The need for a global response

Taking the lessons from the pandemic seriously means that we need to recognise and tackle the structural inequalities that lead to these inequalities in health. The pathways linking socio-economic position to health and mortality are complex and much research remains to be done. At the same time, we know enough to take action now. An increasing number of social scientists and epidemiologists see chronic stress, captured by the concept of allostatic load and caused by the experience of adversity, disadvantage and uncertainty, as one major source of health inequalities. This view suggests that health inequalities cannot be tackled by health care alone, but requires a more comprehensive approach that encompasses social and economic policies. That does not mean that health care is not important. It is - and we therefore need to better understand how access, utilisation, and quality of care depend on socio-economic position, gender, and ethnicity. Inequalities in health care provision have multiple sources, including underutilisation on the part of disadvantaged groups but also outright discrimination by at least some medical practitioners. Another key factor is a lack of attention to social and ethnic diversity in medical training and clinical trials. Many medical “best practices” may be (inadvertently) tailored towards higher-status and majority groups, paying insufficient attention to the specific physiological and social needs of lower-status and minority groups. All these considerations point to the need for a long-term agenda that reduces health inequalities through both greater research and intervention efforts.

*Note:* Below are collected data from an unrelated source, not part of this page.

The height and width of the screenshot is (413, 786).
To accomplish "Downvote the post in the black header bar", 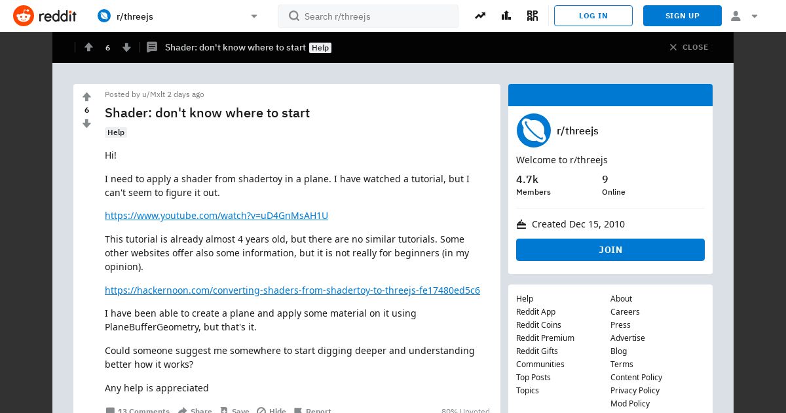I will click(x=126, y=47).
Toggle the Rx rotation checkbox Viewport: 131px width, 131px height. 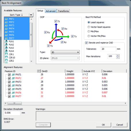63,29
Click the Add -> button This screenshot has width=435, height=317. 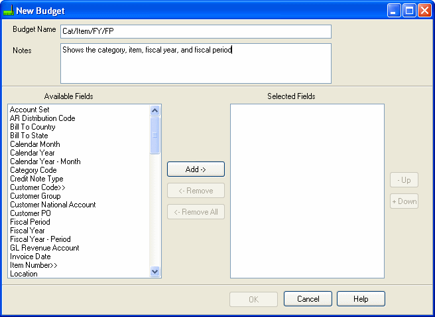click(x=196, y=169)

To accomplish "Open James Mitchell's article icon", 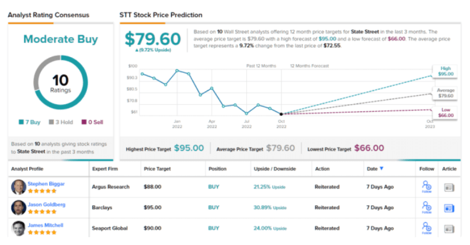I will pos(449,229).
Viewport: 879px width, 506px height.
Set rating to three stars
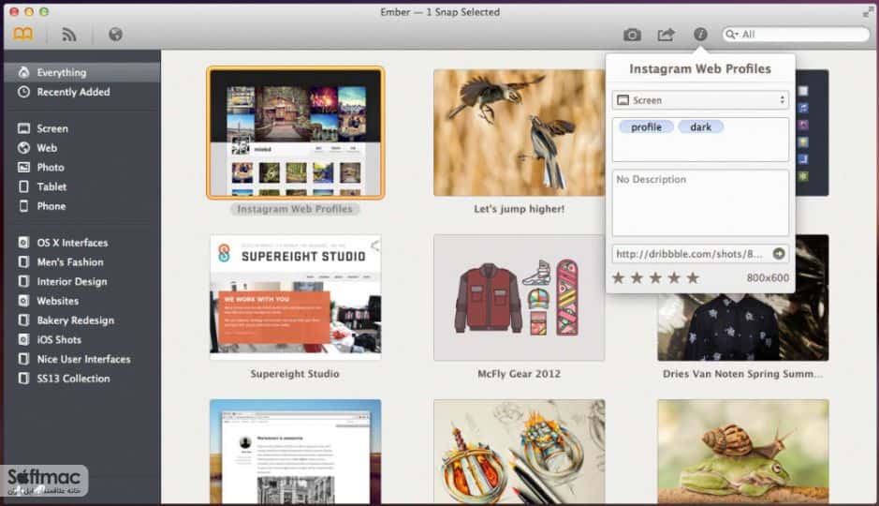tap(655, 277)
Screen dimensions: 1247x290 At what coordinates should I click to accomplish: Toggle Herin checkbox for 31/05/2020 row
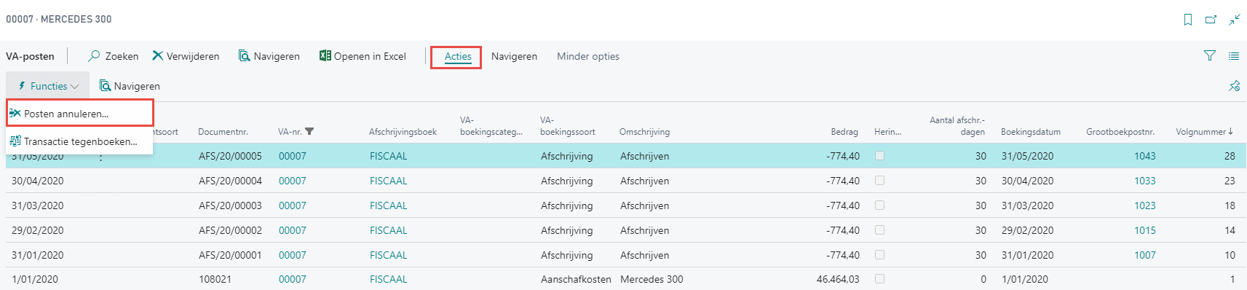point(879,156)

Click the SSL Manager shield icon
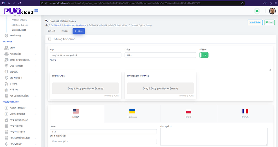pyautogui.click(x=6, y=78)
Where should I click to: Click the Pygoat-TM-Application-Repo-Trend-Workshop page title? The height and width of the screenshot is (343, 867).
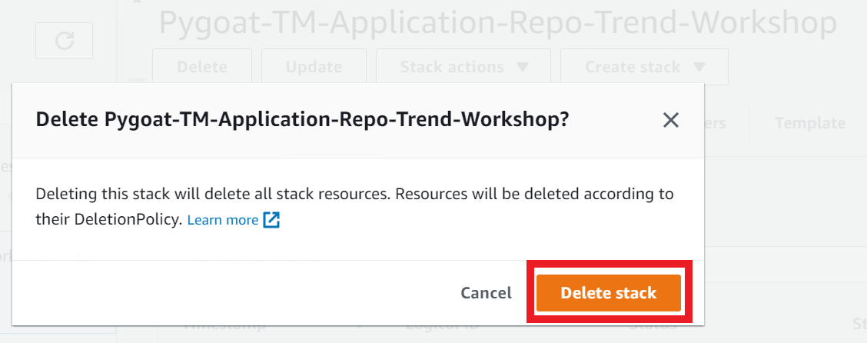coord(497,23)
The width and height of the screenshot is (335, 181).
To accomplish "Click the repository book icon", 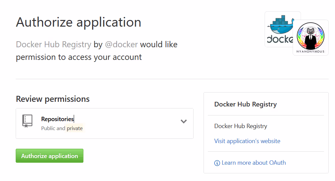I will (27, 121).
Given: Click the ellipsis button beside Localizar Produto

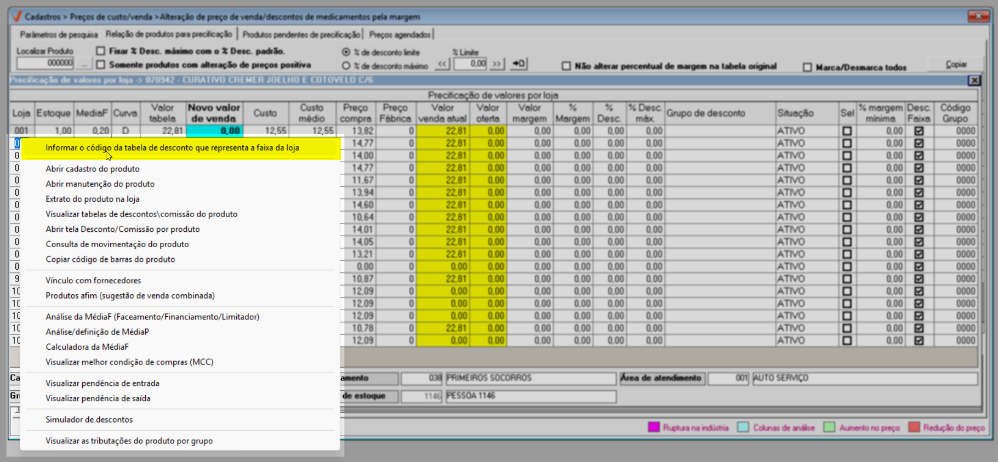Looking at the screenshot, I should click(x=83, y=64).
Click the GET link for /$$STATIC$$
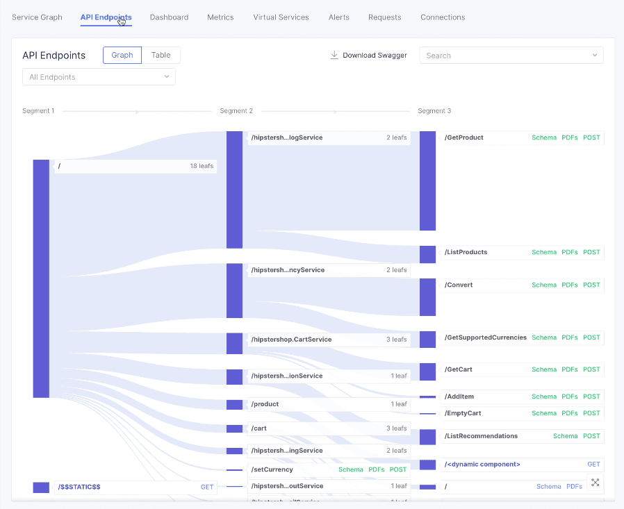Image resolution: width=624 pixels, height=509 pixels. (207, 487)
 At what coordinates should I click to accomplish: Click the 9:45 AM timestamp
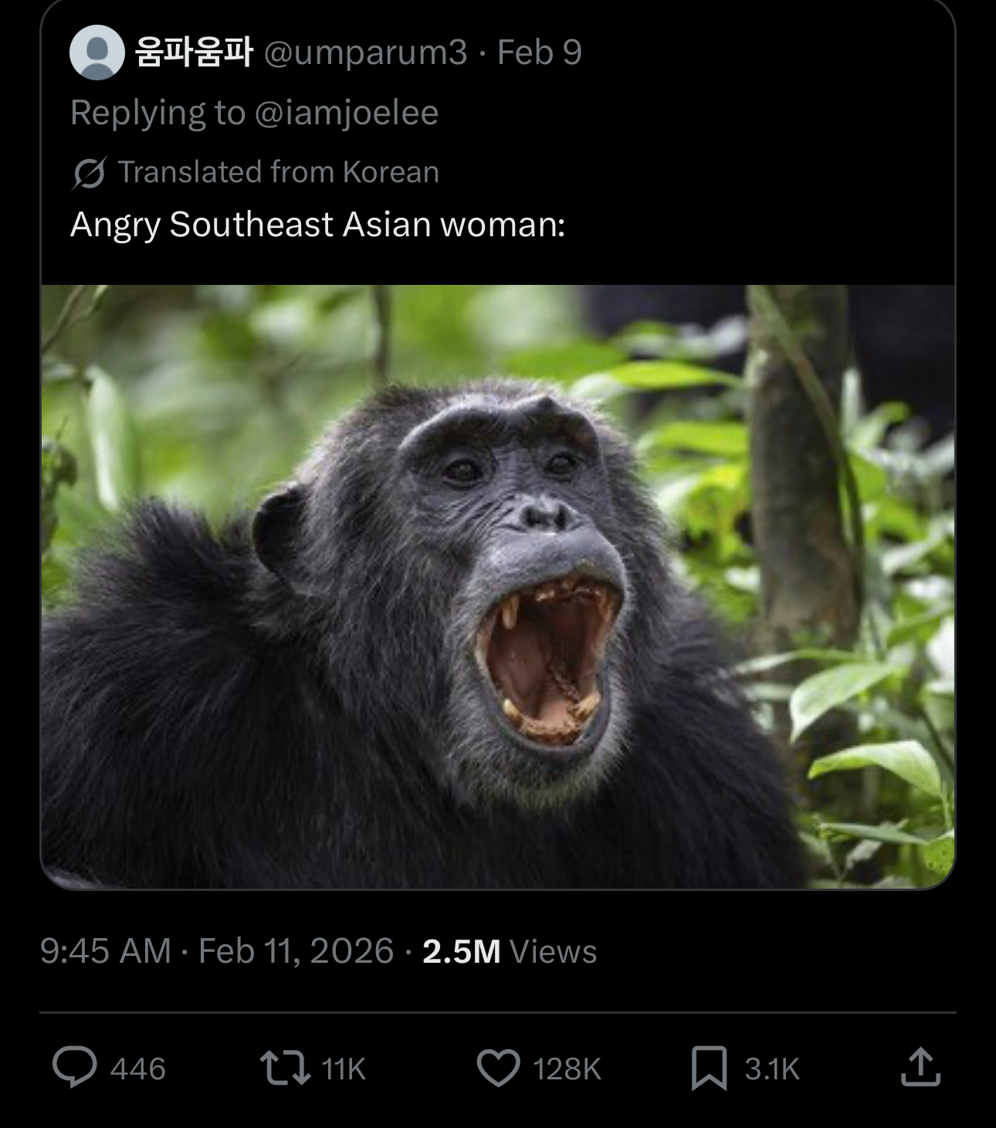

I began my discussion of health inequalities during the pandemic with the situation in Germany, but health inequalities are a global challenge. This is true in a double sense:  in a within-country sense, as health and mortality differentials between higher and lower strata exist in all countries; but also in a between-country sense, as there are vast differences in health and mortality between the rich countries of the global North and the poorer countries of the global South. A truly comprehensive effort to tackle health inequalities will therefore be a global one, but the experiences during the pandemic do not exactly give reason for hope that such an approach is a realistic scenario. Many bad decisions and mistakes have been made during the pandemic, but the failure to achieve fair and comprehensive access to vaccines on a global scale may well be the most shameful and consequential one. The coronavirus has been a pandemic in the most emphatic sense of the word, spreading to and affecting the lives of humans all over the planet. One would hope that such a global experience can instill a sense of solidarity and shared humanity. So far there is little to suggest this is the case, but it is never too late for a change. Our efforts to fight the pandemic must finally start to follow the imperative of global solidarity, particularly when it comes to vaccination, and any long-term agenda to reduce health inequalities needs to take a global perspective as well.